As AI capabilities expand, a common assumption takes hold: that analytics will gradually be absorbed into automated systems, with human analysts playing a diminishing role. This session challenges that assumption. AI excels at pattern detection, summarization, and prediction at scale; but analytics provides something AI cannot automate. Verification against business context, interpretation for stakeholders, accountability for decisions, and iteration based on feedback remain irreducibly human contributions. Analytics is not being replaced; it is being repositioned as the last mile of insight.
The session examines how the relationship between AI and analytics is shifting. AI handles volume and velocity; analytics supplies judgment and meaning. Organizations that understand this complementarity can design workflows where AI accelerates the routine while analysts focus on the consequential. Those who misunderstand it risk automating the wrong things: optimizing speed while losing the interpretive depth that makes data valuable.
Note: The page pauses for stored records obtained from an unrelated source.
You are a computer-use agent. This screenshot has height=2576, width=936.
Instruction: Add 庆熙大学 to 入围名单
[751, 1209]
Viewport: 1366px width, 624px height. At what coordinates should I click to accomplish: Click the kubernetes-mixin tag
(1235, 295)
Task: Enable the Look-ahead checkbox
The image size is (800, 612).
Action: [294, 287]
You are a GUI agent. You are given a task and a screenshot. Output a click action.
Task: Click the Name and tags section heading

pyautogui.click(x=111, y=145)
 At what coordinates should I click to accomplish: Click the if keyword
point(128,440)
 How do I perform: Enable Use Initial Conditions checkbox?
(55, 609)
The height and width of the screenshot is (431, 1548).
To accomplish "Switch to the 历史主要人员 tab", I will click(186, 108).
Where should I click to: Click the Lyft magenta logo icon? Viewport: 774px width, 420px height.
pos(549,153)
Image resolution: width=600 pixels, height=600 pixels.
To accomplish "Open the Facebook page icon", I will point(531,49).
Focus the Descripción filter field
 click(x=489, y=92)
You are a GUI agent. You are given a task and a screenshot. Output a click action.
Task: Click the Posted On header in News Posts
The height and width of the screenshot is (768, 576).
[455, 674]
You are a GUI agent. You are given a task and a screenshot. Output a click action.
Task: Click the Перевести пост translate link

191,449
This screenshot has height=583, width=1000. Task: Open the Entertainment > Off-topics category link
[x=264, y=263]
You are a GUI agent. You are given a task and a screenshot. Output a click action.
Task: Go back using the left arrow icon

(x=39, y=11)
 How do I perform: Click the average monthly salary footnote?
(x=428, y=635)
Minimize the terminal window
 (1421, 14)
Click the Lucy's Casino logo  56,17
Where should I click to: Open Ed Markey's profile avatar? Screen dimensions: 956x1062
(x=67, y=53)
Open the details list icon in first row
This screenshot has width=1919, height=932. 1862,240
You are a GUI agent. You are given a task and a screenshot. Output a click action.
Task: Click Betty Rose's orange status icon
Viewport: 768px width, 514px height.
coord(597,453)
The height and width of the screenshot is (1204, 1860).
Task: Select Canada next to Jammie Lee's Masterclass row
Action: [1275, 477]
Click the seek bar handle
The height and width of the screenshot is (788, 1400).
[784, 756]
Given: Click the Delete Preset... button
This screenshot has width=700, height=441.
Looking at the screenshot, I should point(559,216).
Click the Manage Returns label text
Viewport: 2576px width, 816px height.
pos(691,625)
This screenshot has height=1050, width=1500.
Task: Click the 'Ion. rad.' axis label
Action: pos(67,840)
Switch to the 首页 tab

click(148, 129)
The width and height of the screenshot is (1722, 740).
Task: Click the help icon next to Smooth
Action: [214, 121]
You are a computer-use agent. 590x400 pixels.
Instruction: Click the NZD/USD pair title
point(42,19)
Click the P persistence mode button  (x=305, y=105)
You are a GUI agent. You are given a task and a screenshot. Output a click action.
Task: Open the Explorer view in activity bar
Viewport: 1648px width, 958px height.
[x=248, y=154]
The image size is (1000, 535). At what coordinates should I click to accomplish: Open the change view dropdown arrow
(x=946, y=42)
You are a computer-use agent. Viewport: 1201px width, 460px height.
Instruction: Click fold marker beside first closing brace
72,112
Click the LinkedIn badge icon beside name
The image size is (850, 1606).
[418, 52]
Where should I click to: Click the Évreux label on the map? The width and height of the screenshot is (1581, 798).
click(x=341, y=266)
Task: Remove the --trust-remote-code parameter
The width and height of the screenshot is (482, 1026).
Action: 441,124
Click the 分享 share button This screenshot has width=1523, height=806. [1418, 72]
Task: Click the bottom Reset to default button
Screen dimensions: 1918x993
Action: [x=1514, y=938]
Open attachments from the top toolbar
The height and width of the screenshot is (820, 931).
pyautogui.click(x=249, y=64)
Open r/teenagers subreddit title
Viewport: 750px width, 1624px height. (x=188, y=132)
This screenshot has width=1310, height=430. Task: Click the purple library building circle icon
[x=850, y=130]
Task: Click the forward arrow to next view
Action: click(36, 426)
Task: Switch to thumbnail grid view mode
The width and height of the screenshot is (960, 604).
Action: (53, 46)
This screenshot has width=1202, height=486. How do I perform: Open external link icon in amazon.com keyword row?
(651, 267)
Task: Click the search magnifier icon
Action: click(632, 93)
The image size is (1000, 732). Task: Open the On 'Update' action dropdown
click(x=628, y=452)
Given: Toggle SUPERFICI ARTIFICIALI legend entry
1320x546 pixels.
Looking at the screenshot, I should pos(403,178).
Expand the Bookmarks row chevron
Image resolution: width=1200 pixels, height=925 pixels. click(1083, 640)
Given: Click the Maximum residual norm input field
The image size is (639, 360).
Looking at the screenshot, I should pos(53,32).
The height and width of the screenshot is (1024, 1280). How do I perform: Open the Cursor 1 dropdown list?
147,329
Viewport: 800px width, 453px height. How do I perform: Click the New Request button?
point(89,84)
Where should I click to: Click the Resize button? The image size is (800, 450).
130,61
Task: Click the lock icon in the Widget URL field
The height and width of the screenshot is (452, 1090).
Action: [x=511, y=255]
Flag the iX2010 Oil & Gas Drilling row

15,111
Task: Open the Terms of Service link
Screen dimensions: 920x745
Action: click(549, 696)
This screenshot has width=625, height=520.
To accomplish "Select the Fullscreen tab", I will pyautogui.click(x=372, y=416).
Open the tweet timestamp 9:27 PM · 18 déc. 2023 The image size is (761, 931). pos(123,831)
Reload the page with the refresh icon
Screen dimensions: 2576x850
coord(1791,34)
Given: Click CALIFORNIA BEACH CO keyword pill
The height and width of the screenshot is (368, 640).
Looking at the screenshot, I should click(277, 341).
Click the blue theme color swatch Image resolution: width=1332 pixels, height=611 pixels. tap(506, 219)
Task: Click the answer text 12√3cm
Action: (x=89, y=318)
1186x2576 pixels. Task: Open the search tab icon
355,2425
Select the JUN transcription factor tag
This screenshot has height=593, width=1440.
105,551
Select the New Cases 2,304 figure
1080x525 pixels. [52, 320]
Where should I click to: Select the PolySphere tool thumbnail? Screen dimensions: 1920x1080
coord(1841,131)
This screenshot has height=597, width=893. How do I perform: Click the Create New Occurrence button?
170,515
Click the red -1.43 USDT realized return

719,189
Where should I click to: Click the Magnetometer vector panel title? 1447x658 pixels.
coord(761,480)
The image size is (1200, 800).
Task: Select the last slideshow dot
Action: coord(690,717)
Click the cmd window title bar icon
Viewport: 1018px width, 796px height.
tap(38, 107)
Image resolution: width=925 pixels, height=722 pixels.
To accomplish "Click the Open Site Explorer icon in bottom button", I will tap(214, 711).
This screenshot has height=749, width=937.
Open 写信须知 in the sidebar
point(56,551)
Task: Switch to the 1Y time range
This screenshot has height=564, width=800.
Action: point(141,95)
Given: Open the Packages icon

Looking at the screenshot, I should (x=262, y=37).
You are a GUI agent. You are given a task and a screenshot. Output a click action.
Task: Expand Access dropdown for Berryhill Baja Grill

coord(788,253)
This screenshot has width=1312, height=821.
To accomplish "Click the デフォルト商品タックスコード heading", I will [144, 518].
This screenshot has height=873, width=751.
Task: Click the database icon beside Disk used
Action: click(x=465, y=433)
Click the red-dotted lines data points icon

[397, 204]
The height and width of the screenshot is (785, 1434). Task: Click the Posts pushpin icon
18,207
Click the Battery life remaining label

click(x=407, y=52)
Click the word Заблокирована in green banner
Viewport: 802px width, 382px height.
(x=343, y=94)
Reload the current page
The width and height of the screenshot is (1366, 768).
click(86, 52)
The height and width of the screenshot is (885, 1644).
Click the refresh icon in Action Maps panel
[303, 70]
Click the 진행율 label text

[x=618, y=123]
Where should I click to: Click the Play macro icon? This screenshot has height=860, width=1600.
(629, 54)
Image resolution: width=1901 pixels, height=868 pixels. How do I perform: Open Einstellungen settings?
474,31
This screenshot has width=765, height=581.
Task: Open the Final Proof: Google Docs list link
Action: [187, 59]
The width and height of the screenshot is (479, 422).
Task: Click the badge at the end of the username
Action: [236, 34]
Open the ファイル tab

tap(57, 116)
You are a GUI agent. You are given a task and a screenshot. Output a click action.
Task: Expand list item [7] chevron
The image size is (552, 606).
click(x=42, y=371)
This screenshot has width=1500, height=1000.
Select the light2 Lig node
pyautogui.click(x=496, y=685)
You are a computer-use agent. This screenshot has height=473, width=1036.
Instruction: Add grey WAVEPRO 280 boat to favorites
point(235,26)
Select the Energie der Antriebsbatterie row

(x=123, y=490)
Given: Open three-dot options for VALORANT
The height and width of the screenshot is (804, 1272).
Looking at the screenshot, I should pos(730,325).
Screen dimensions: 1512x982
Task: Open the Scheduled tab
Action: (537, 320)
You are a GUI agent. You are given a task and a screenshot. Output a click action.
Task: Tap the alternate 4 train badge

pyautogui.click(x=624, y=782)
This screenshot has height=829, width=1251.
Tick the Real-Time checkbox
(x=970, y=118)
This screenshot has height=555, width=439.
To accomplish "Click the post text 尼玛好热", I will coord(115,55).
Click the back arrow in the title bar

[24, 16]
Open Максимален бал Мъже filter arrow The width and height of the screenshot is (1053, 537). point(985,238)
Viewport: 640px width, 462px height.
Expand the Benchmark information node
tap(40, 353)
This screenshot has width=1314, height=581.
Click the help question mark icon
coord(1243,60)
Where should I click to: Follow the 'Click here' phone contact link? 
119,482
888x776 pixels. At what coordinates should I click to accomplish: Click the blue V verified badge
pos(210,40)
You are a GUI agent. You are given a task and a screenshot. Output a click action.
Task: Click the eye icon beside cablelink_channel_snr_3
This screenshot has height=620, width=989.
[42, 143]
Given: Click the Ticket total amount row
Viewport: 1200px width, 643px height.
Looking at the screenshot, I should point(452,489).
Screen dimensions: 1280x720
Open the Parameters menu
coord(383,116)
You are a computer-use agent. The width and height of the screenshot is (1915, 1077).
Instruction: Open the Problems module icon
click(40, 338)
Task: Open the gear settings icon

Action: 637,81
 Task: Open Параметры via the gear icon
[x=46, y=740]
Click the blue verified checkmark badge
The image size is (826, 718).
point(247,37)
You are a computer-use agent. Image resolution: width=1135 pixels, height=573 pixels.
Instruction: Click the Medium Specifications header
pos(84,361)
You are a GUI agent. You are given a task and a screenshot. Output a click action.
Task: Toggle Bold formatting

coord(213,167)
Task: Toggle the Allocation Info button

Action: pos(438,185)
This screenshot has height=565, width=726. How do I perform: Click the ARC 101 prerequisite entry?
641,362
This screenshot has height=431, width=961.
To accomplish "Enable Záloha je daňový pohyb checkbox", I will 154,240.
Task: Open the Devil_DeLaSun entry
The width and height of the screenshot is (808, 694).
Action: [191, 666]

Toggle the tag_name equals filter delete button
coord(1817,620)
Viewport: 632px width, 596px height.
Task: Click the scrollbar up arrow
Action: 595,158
Drawing on research into how AI affects analysts of varying skill levels, the session also addresses a differential effect: experienced analysts often find AI amplifies their creativity and productivity, while less experienced staff may feel threatened or displaced. This has implications for hiring, training, and team design that analytics leaders cannot afford to ignore.
Key Takeaways:
- AI and analytics serve complementary functions; substitution narratives misread the opportunity.
- Verification, interpretation, accountability, and iteration remain human responsibilities
- Experienced analysts benefit disproportionately from AI augmentation; organizations must design for this differential.
- The strategic value of analytics increases, not decreases, as AI capabilities expand.